In 2002 Lowrance introduced a new breed of handheld, GPS receivers - the iFinder. Two years is a long time in the world of electronics however, the iFinder did not get old at all! In 2004, we find the iFinder as innovative as it was the day of the release. Some of iFinder's features are unique, many are common and a few could use refinement. The iFinder is sold in four configurations, which feature the same receiver but differ in the accessories included. Factory specifications and details of each package can be found on Lowrance's website.  Note that the iFinder Pro and iFinder H2O offered by Lowrance are different receivers from the iFinder reviewed here. They offer a faster processor, larger and higher resolution screen, and may offer some other features that the original iFinder does not.

General description

At 5.588 x 2.549x0.955 inches (14.2 x 6.5x2.4 cm), the iFinder is about the maximum size that can be carried in a shirt pocket and easily fits into a typical fishing vest or hunting jacket pocket. The case is made of hard plastic and proved to stand up well to impact. Some rubberized coating would improve the handling, especially when wearing gloves. The unit is easy to hold and operate with one (bare) hand. iFinder's appearance can be easily changed by using various colour faceplates. Black, blue, red, yellow, camo and wood grain faceplates are available. At  first glance, it appears to be a feature of little importance to most users. That was our reaction, until we realized that the faceplates come with the display protective window in place. After months of use, it's hard to avoid marking the case, or worse yet scratching the display screen. Repair of such scratches by manufacturer can be costly, and polishing the scratches by the user is hard and often impossible. Replacing iFinder's faceplate is a 10 second job, which at low cost, restores the factory new look of the device!

160 Vertical x 120 Horizontal pixels resolution of the iFinder is not particularly large but it is easily readable in just about any light conditions. At the factory default contrast setting, the 4 levels of the grey scale are easy to distinguish between each other. The screen has a light greenish appearance, which turns to light blue with the backlight on. At the brightest setting, the backlight is sufficient for night use but there is no candlepower to spare.

The unit is equipped with a beeper and alarms can be set to trigger beeps or even play melodies, however, the sound level is low.

Power is supplied by 2 AA batteries. Under normal use, with the unit continuously recording track, occasional use of backlight, and no power saving, we got just over 8 hrs of operation from Duracell, alkaline batteries.  In similar conditions, a set of fully charged NiMH, 1800 mAh Powerex batteries lasted for just over 10 hrs.

 

Interface 

Lowrance is known for offering so many customization options in their receivers, that the numerous menus and submenus available intimidated many, especially new to GPS, users.
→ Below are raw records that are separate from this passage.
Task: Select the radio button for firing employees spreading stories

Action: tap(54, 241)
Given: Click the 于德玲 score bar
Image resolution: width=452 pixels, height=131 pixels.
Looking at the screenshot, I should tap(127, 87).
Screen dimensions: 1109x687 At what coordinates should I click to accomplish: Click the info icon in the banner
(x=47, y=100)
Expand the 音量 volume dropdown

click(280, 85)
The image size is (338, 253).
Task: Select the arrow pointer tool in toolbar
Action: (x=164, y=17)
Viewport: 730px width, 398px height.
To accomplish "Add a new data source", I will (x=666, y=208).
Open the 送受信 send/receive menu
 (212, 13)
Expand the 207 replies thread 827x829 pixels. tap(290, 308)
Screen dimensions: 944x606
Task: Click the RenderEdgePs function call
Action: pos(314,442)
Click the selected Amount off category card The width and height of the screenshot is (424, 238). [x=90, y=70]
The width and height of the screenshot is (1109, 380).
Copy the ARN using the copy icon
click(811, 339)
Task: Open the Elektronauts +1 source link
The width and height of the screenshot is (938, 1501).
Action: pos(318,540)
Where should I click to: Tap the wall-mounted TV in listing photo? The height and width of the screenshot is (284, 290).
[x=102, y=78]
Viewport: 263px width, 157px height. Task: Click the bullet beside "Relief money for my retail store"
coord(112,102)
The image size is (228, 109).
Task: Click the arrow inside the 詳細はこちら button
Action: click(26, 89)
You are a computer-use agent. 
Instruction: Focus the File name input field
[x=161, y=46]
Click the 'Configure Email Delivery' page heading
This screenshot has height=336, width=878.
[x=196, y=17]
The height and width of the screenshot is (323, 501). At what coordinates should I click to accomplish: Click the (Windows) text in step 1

Finding the right balance between ease of use for a beginner and offering complex functions for an advanced user is no easy task, but it appears that Lowrance has found a solution. 

Easy mode

Out of the box, the iFinder comes factory pre-set to "Easy mode" with pop up help enabled.

 

In that mode, the unit offers very basic GPS functions, displays, and settings. If a menu item is highlighted for a couple of seconds, a pop up screen with a short description of the function appears. This can be very useful when learning to operate the receiver. Units of measure can be set to standard or metric, and one waypoint can be saved. Power saving can be adjusted to prolong battery life at the cost of sensitivity and frequency of position updates. The screenshot below shows the limited but clear menu options in that mode.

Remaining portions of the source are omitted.